▶ _OBJECTIVE_: Can you retype the entries below word for word, from the line containing "The image size is (1920, 1080). What" through the line containing "What do you see at coordinates (160, 42)", with both of those lines included?

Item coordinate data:
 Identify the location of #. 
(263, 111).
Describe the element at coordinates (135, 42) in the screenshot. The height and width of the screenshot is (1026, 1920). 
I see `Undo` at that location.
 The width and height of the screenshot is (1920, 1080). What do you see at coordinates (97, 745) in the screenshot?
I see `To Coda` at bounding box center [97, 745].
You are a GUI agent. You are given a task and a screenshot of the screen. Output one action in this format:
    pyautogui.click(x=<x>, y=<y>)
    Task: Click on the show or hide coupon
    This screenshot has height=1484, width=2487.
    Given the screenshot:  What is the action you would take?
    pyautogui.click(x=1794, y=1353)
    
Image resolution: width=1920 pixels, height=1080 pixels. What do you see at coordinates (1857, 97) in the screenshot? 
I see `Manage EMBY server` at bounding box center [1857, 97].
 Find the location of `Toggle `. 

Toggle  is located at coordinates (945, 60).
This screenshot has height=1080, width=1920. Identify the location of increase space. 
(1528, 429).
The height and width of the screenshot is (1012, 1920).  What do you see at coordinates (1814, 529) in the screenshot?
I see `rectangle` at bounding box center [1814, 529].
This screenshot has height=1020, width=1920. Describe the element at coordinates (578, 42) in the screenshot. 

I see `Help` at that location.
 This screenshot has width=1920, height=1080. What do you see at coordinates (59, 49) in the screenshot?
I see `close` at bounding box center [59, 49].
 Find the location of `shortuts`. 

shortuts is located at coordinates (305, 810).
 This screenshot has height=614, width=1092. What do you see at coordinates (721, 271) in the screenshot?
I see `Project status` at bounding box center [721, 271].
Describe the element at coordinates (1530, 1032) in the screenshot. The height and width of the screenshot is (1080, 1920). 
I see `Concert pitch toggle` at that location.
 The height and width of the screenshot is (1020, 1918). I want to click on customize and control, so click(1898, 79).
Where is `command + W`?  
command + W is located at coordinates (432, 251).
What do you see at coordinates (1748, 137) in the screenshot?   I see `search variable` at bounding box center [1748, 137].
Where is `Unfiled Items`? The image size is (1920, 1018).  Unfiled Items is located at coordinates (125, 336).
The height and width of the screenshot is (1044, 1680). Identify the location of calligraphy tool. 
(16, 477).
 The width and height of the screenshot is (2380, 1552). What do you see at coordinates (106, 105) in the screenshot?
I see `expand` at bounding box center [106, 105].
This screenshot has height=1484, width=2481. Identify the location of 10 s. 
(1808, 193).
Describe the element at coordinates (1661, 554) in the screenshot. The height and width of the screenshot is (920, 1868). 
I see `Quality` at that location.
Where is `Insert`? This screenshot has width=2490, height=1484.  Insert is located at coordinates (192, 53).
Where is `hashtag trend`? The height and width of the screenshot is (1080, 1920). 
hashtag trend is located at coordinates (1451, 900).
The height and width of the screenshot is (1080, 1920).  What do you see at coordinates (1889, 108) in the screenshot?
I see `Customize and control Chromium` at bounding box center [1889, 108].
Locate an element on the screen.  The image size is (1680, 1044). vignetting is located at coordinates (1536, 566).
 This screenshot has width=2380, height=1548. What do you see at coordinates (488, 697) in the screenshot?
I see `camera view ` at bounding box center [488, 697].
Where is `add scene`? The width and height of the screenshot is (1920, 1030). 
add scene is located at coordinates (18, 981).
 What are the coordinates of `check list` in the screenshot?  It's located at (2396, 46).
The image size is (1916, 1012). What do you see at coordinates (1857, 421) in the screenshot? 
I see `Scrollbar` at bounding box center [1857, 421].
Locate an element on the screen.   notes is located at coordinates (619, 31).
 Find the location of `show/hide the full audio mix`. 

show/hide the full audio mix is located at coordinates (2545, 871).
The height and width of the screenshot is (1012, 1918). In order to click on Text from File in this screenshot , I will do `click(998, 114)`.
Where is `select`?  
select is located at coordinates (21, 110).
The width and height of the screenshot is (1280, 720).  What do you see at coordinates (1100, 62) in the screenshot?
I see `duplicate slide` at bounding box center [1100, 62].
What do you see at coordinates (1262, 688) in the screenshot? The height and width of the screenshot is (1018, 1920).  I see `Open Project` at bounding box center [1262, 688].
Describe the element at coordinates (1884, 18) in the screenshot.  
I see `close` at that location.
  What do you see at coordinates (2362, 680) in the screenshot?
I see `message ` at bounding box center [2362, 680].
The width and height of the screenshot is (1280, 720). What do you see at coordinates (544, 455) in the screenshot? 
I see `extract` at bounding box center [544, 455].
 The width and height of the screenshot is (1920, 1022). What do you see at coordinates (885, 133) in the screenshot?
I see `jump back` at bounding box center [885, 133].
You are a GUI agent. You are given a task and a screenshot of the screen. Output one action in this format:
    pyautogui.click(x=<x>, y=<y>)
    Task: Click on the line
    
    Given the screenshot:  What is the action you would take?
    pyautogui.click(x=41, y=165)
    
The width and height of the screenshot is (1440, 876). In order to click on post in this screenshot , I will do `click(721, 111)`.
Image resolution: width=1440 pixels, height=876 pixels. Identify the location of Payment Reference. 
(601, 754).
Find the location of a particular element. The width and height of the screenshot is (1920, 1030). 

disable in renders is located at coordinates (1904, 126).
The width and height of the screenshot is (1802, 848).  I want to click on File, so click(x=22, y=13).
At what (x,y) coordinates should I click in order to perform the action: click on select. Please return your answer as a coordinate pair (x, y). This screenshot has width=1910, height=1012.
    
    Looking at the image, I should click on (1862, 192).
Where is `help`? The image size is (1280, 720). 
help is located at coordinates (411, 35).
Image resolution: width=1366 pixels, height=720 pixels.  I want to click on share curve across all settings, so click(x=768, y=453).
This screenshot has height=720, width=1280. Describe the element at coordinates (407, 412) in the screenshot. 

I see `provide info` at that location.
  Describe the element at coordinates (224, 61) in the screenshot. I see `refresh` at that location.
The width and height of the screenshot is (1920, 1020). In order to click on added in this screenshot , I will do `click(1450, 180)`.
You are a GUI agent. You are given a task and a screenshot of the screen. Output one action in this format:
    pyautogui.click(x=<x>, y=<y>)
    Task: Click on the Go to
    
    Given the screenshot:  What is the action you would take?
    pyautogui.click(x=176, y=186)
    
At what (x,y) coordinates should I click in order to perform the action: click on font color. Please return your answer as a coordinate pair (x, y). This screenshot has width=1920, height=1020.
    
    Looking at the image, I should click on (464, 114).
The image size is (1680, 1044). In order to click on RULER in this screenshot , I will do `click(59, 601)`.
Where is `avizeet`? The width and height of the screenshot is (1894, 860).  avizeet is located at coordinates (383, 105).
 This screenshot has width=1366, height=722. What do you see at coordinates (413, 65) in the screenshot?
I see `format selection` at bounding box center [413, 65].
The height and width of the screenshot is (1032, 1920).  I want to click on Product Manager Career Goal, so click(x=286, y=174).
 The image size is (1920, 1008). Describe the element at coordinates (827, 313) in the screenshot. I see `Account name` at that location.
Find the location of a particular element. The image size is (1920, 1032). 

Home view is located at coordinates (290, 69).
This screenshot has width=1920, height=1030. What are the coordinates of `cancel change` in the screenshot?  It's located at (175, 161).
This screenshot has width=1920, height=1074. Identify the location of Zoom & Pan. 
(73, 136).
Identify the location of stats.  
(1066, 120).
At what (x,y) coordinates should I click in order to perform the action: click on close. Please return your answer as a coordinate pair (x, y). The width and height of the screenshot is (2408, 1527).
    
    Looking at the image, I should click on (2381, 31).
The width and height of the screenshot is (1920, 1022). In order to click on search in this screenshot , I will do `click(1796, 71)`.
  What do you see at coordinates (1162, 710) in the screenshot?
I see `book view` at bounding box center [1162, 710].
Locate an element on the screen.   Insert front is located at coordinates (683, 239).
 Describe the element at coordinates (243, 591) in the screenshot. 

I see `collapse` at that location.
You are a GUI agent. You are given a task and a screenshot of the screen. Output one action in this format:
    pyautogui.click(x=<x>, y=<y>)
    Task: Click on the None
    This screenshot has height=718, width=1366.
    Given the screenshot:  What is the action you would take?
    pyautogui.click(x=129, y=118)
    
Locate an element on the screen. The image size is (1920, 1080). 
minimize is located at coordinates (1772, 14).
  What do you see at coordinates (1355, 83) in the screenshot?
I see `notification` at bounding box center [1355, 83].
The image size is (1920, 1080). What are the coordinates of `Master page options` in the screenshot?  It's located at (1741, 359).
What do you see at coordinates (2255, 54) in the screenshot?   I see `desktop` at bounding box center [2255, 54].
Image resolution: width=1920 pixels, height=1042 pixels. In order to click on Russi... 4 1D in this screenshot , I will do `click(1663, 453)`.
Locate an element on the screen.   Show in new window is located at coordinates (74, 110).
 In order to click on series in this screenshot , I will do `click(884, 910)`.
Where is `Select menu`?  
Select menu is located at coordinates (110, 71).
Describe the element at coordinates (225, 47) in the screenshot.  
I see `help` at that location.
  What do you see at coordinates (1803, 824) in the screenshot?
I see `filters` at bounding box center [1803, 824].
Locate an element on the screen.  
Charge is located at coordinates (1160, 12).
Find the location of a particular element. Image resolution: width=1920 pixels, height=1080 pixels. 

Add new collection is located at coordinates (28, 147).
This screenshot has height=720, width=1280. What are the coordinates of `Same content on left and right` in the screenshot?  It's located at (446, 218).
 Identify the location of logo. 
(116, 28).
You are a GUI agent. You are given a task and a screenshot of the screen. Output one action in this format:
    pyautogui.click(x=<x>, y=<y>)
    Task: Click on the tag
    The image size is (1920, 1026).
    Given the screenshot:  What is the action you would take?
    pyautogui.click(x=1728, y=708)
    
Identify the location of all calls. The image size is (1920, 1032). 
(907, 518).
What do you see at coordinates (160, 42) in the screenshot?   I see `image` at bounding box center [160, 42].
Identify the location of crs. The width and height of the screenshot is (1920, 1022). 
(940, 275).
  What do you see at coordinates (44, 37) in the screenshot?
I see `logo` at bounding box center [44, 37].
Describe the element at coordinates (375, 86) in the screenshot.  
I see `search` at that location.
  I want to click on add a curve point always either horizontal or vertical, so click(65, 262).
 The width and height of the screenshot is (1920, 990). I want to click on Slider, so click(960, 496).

▶ _RESULT_:
The image size is (1920, 1080). What are the coordinates of `Master page options` in the screenshot?  It's located at (1741, 359).
What do you see at coordinates (2255, 54) in the screenshot?   I see `desktop` at bounding box center [2255, 54].
Image resolution: width=1920 pixels, height=1042 pixels. In order to click on Russi... 4 1D in this screenshot , I will do `click(1663, 453)`.
Locate an element on the screen.   Show in new window is located at coordinates (74, 110).
 In order to click on series in this screenshot , I will do `click(884, 910)`.
Where is `Select menu`?  
Select menu is located at coordinates (110, 71).
Describe the element at coordinates (225, 47) in the screenshot.  
I see `help` at that location.
  What do you see at coordinates (1803, 824) in the screenshot?
I see `filters` at bounding box center [1803, 824].
Locate an element on the screen.  
Charge is located at coordinates (1160, 12).
Find the location of a particular element. Image resolution: width=1920 pixels, height=1080 pixels. 

Add new collection is located at coordinates (28, 147).
This screenshot has height=720, width=1280. What are the coordinates of `Same content on left and right` in the screenshot?  It's located at (446, 218).
 Identify the location of logo. 
(116, 28).
You are a GUI agent. You are given a task and a screenshot of the screen. Output one action in this format:
    pyautogui.click(x=<x>, y=<y>)
    Task: Click on the tag
    The image size is (1920, 1026).
    Given the screenshot:  What is the action you would take?
    pyautogui.click(x=1728, y=708)
    
Identify the location of all calls. The image size is (1920, 1032). 
(907, 518).
What do you see at coordinates (160, 42) in the screenshot?   I see `image` at bounding box center [160, 42].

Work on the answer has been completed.